Cameron Kaiser's Commodore SX-64 Has an Unusual Job: Delivering TOTP Two-Factor Authentication Codes
Using some clever coding and a few shortcuts, this Commodore 64 program is a fully-functional TOTP 2FA authenticator.
Developer and vintage computing enthusiast Cameron Kaiser has taken an unusual approach to the problem of two-factor authentication — by programming a time-based one-time password (TOTP) generator for the Commodore 64 family of eight-bit microcomputers.
"Multi-factor authentication is ripe for disruption. SMS 2FA is inherently defective. Phone authenticators get stolen. Security tokens get lost. But just try misplacing a Commodore SX-64," Kaiser writes of the project, referring to Commodore's chunky luggable Commodore 64 spin-off from 1984 with its detachable keyboard and built-in CRT monitor. "And any thief who tries to grab it and run gets a free hernia truss from the prison infirmary."
Kaiser's project takes this machine, or any other device capable of running Commodore 64 programs, and turns it into what could be the world's oldest and bulkiest two-factor authentication token. "Yes, you really can use your Commodore 64 for multi-factor authentication to generate TOTP codes," he explains.

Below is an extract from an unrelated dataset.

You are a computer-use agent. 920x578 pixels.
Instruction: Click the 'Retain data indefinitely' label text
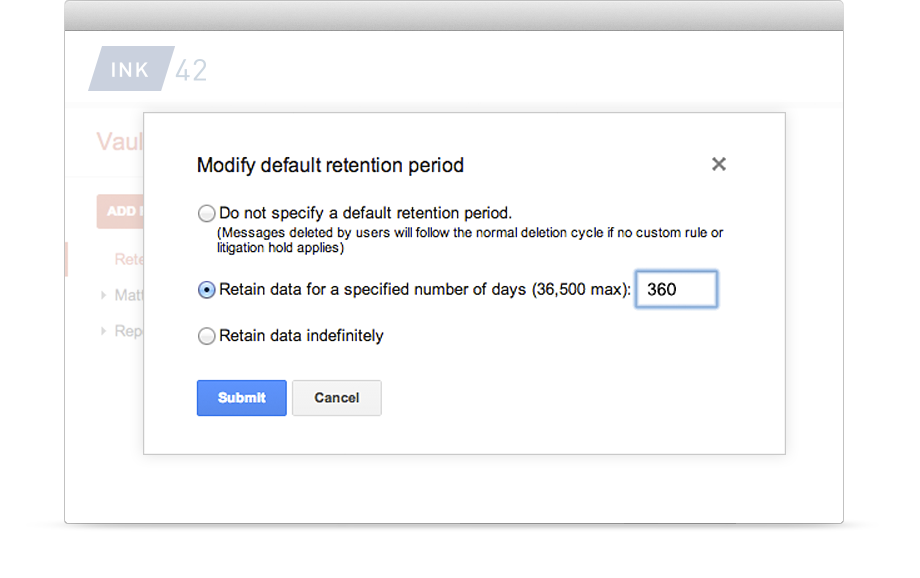(x=301, y=336)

"Keys can be entered manually in hexadecimal or loaded as binary files from disk (you specify the file, offset and length), and it can either use the real-time clock in CMD FD and HD devices or with devices implementing a compatible T-RA command or you can just manually enter the time for demonstration."

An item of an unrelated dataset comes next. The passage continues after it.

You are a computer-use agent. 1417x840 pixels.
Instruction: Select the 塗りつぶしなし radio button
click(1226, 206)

In Kaiser's implementation, keys are loaded from color-coded 5.25" floppy disks and the corresponding password printed to screen — along with a countdown bar showing how long the password remains valid until the next one is generated. Based on the RFC 6238 standard for time-based one-time password authentication, the program implements an SHA-1 hash algorithm, an HMAC generator, time-zone converter, and value extraction — all on an eight-bit microprocessor running at 1MHz or less and with 64kB of physical RAM.
"Some of you are asking already if this idea is totally nuts or just mostly," Kaiser notes. "But consider: the C64 has a very small attack surface and it can be made completely airgapped. Keys can be entered manually, or stored as binary files which you have to know the file, offset and length to correctly use (unless you make the entire file the key). Heck, you have to even know what disk (or cassette tape?) it's on. Plus, anything fun is always a satisfactory justification!"
A deep-dive into the technology behind the project is available on Kaiser's vintage computing blog, while the project source code and binary files are available on GitHub under the permissive BSD 3-clause license.